Se tem um disco de grande capacidade, poderá querer utilizar as técnicas de tradução de cilindros, que pode ajustar a partir do programa de configuração da BIOS, tal como LBA (Logical Block Addressing) ou o modo de tradução CHS (“Large”). Mais informação sobre questões com discos de grande capacidade, poderá ser encontrada no Large Disk HOWTO. Se está a utilizar o esquema de tradução de cilindros, e a BIOS não suporta acesso a extensões de discos de grande capacidade, então a sua partição boot tem de encaixar na representação traduzida dos primeiros 1024 cilindros.

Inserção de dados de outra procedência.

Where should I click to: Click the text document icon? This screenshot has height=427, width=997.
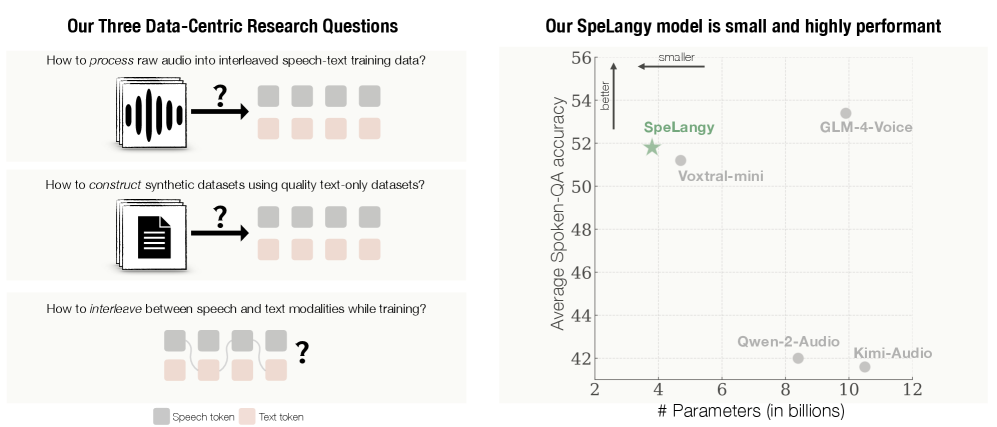[152, 233]
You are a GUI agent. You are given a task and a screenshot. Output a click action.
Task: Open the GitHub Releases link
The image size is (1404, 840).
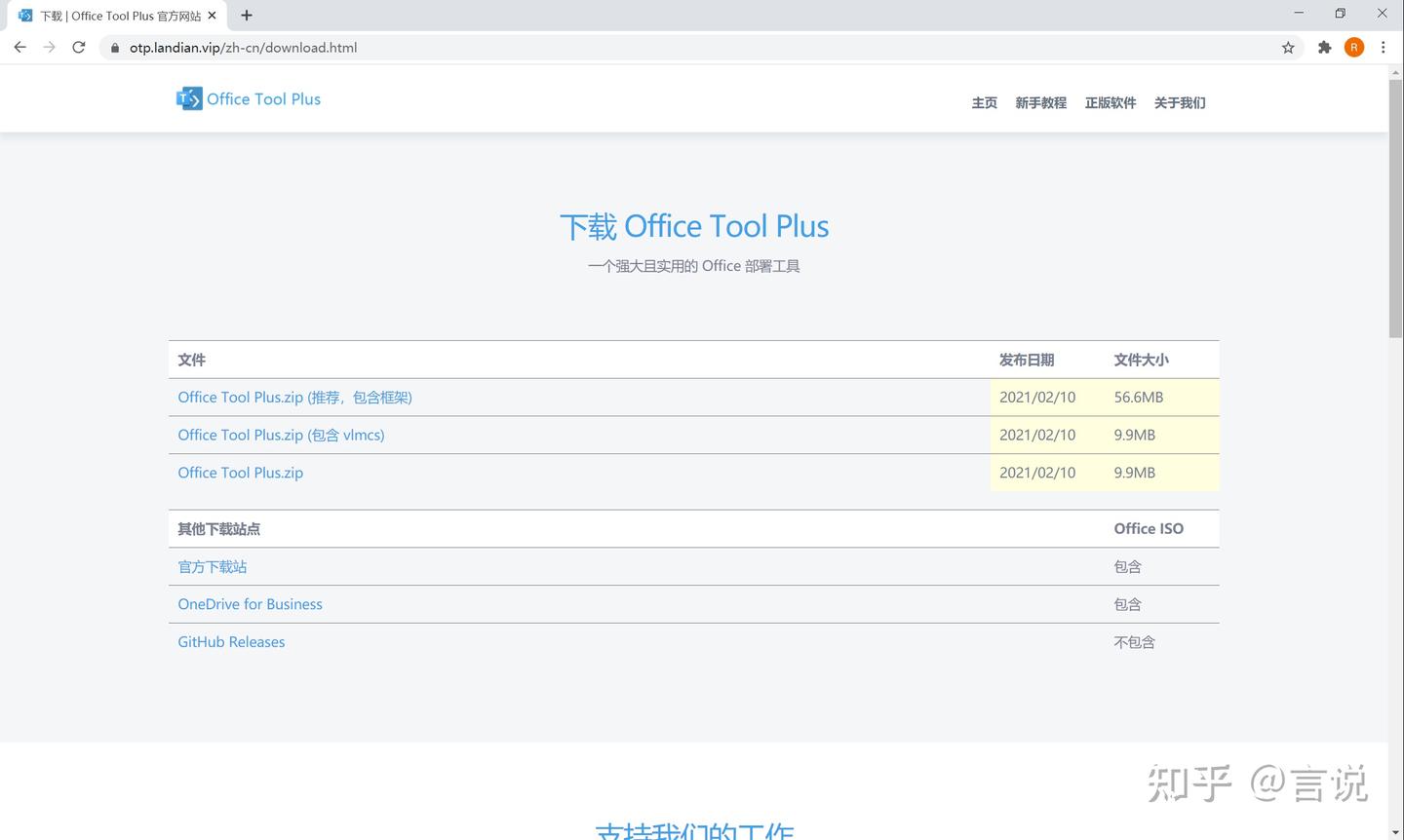click(231, 641)
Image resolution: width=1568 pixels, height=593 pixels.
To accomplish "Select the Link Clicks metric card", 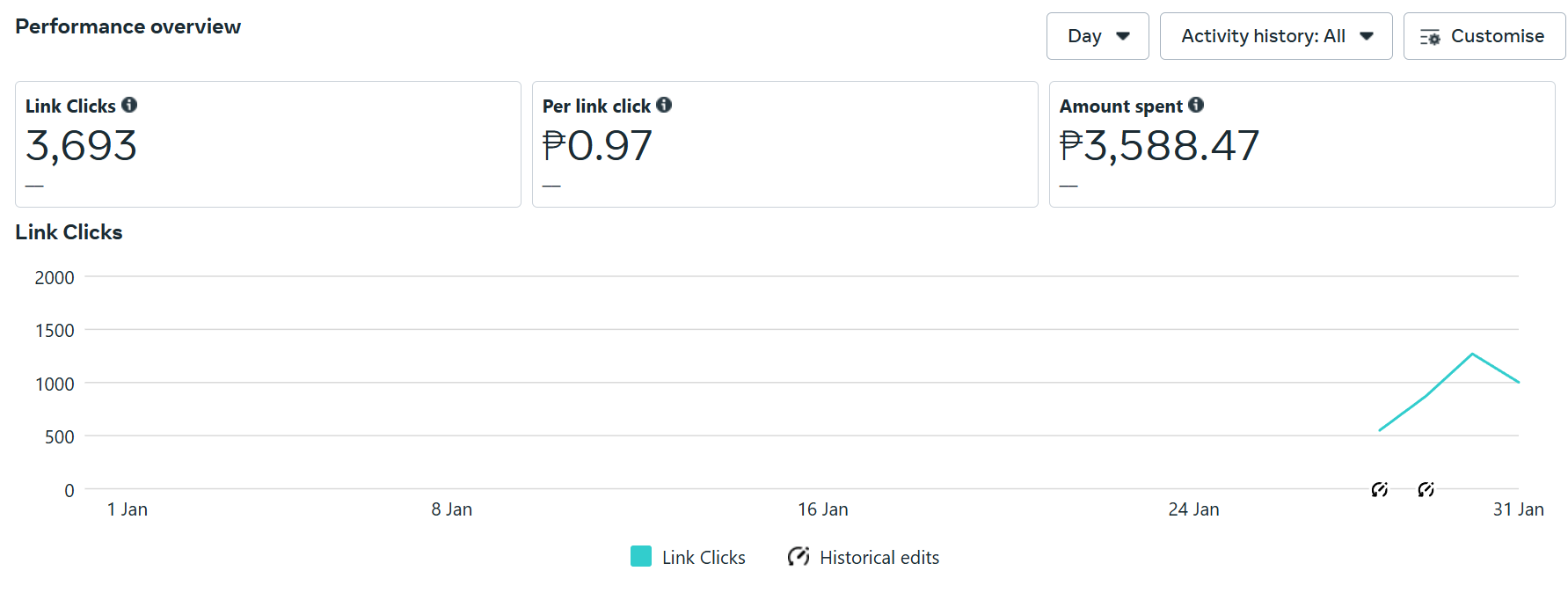I will point(268,144).
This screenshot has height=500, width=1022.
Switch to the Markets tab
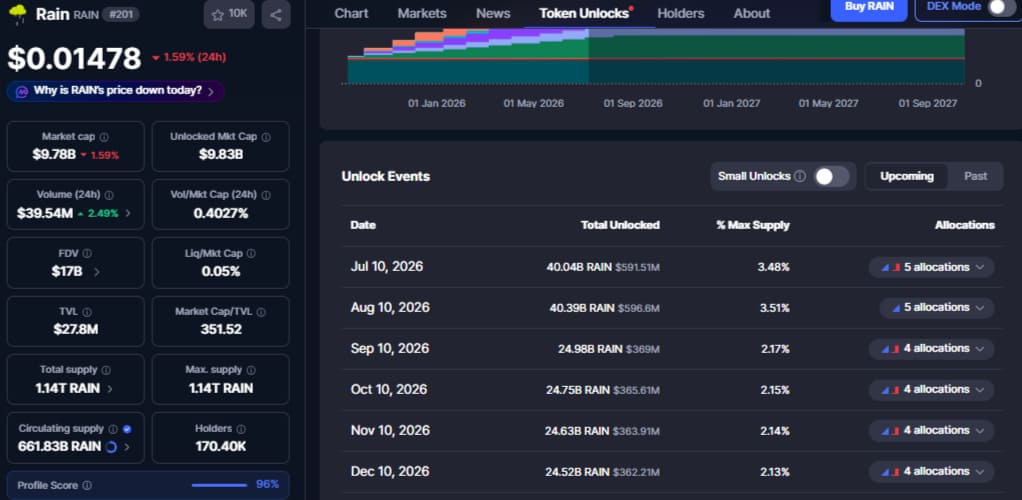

O modo recomendado de realizar isto é criar uma pequena partição (25–50MB devem ser suficientes) no início do disco para ser usado como partição de arranque, e então criar todas as outras partições que quer ter, na restante área. Esta partição de arranque tem de ser montada em /boot, dado que esta é o directório onde o(s) kernel Linux serão guardados. Esta configuração funcionará em qualquer sistema, independentemente se é utilizada a tradução LBA ou large disk CHS, e independente da sua BIOS suportar extensões de acesso a discos de elevada capacidade.